**GIVEN DATA:**
- - -

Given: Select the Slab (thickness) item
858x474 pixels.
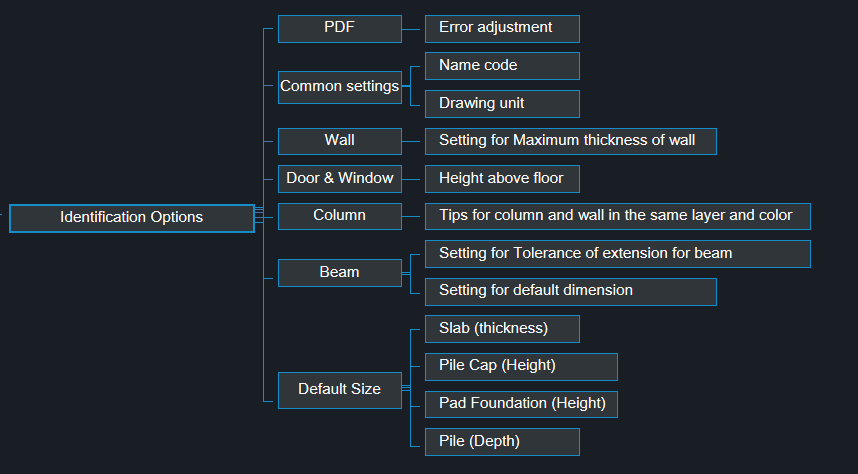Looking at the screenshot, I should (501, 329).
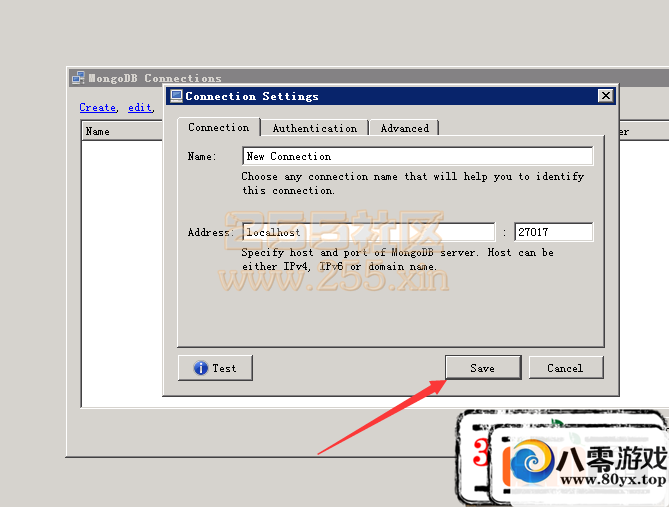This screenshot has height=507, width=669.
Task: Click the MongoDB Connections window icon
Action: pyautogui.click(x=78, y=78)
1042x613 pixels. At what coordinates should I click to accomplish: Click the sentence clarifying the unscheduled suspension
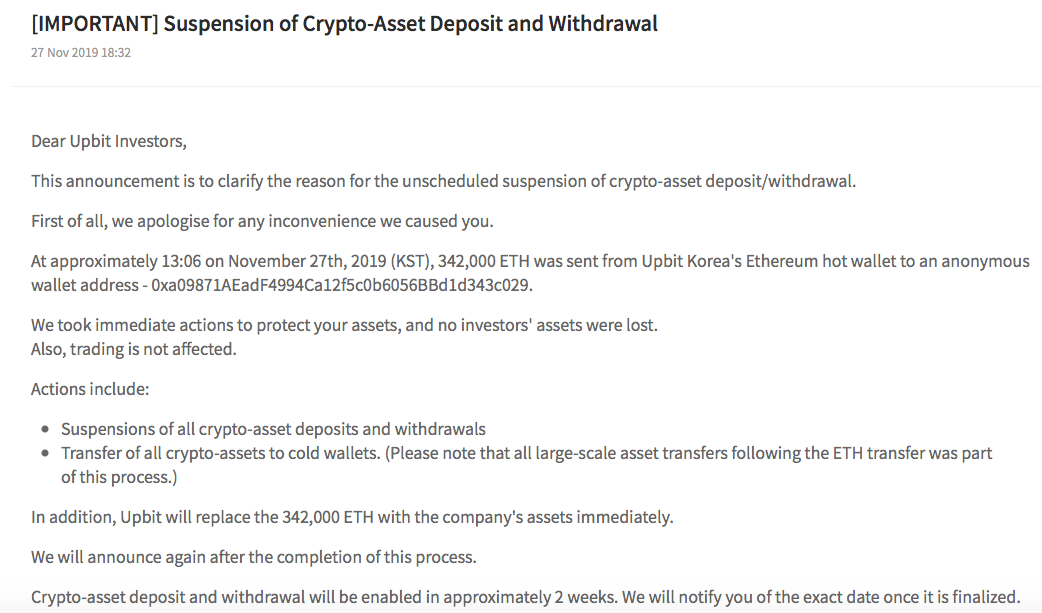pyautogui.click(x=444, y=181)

- - -

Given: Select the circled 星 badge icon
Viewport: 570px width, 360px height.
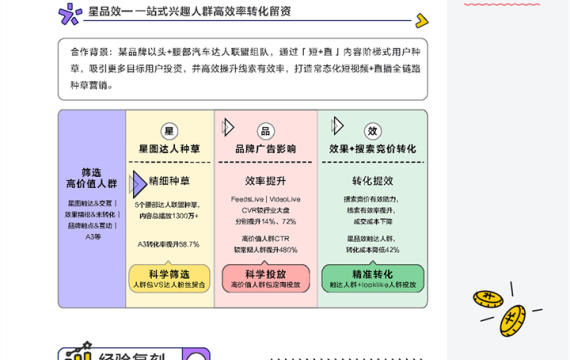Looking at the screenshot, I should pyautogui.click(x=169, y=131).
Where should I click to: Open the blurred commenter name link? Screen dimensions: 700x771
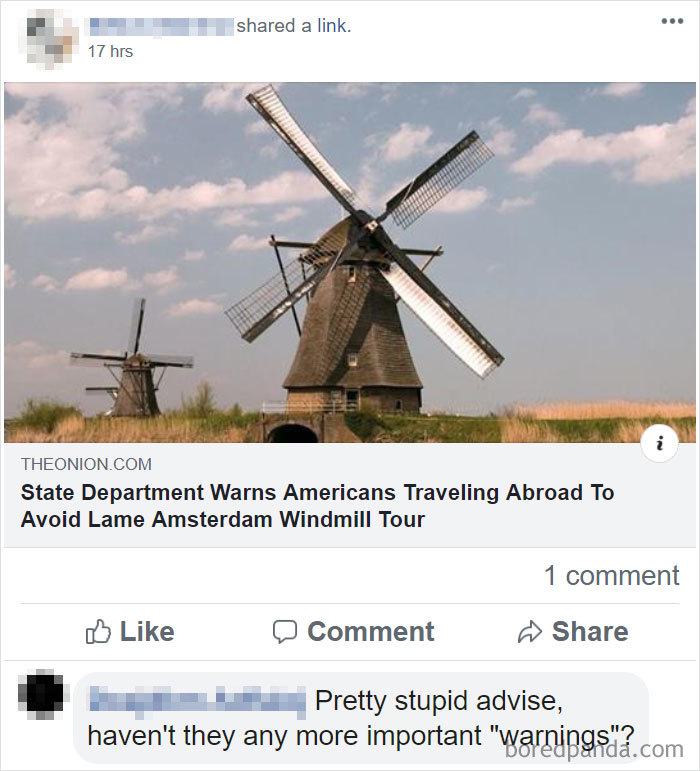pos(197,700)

- - -

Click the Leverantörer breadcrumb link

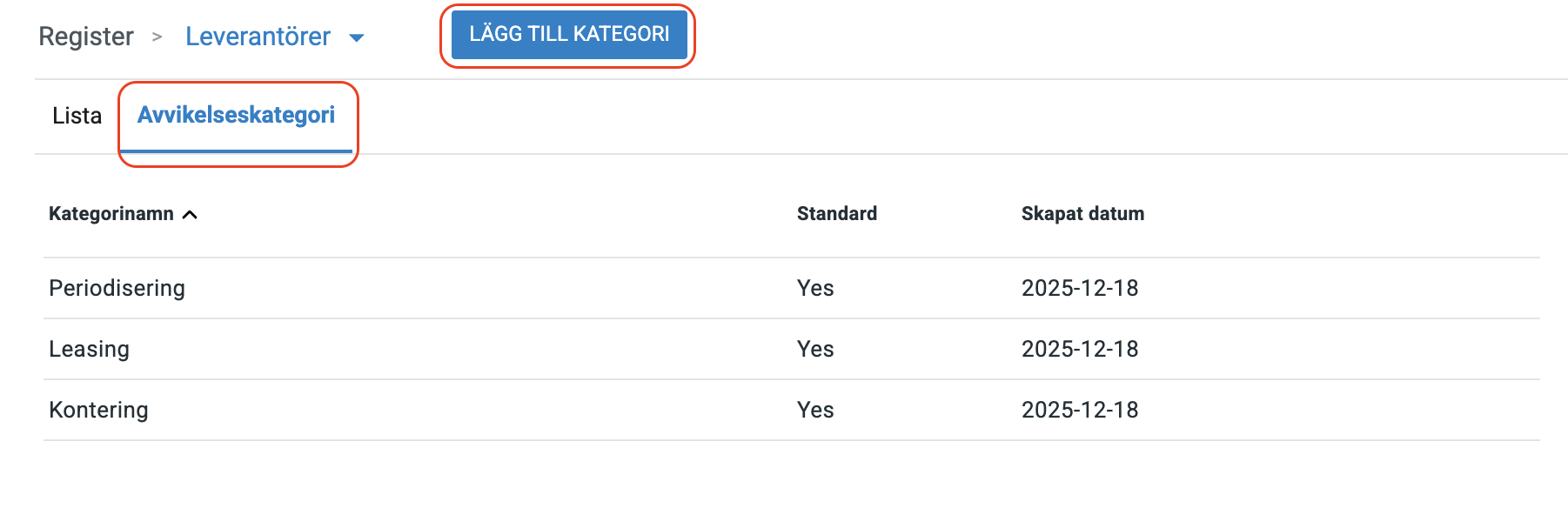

- - -

Reproduce each line from the data that has "Select" in it.

Given: Select the Slab (thickness) item
Given: Select the circled 星 badge icon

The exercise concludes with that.